At archiving school, my favourite quote came from Hilary Jenkinson, the starchy father of modern archival theory. The good archivist is perhaps the most selfless devotee of Truth the modern world produces he’d said. 1 In class, we laughed about it during a lecture on filing cabinets. I didn’t feel like a selfless devotee of Truth, more like someone whose pedantry could finally serve a purpose, maybe even be spun-up as charming? Luckily, my classmates and I were being taught to channel our innate fastidiousness into a professional skill. The world is messy, archival theory says, chocka with mucky odds and ends, so archivists organise the muddle—and therefore the world—into something orderly, logical.
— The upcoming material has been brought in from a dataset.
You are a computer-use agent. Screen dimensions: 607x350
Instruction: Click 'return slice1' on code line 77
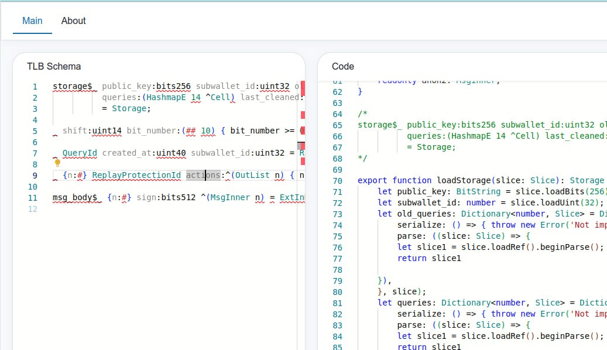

Despite laughing at Jenkinson’s bombast, we relished the possibility that we were above mess. We didn’t challenge the idea that neatly organised draws or shelves could combat ambiguity and deliver understanding. Reverent, we whispered the names of French archiving principles we couldn’t quite pronounce, Respect des Fonds and Provenance. They offer strict instruction: put things that belong together, together.
Ziggy Lever’s installation Document Scales is interested in similar habits of thinking and the people who deploy them. What does it mean for one object to belong with another, Lever asks? What mental contortions do we use to make our environment legible, certain? To ask these questions Document Scales brings together three tiny worlds and scrutinises them with love. They all orbit the same slippery human habits—producing and caring for information—but one is ordinary, the other two more eccentric: how we file paper documents, rare texts held in a Berlin museum, and the North Shore Rockhounds, an amateur geology club. Document Scales encourages us to meditate on these practices and consider the assumptions beneath them.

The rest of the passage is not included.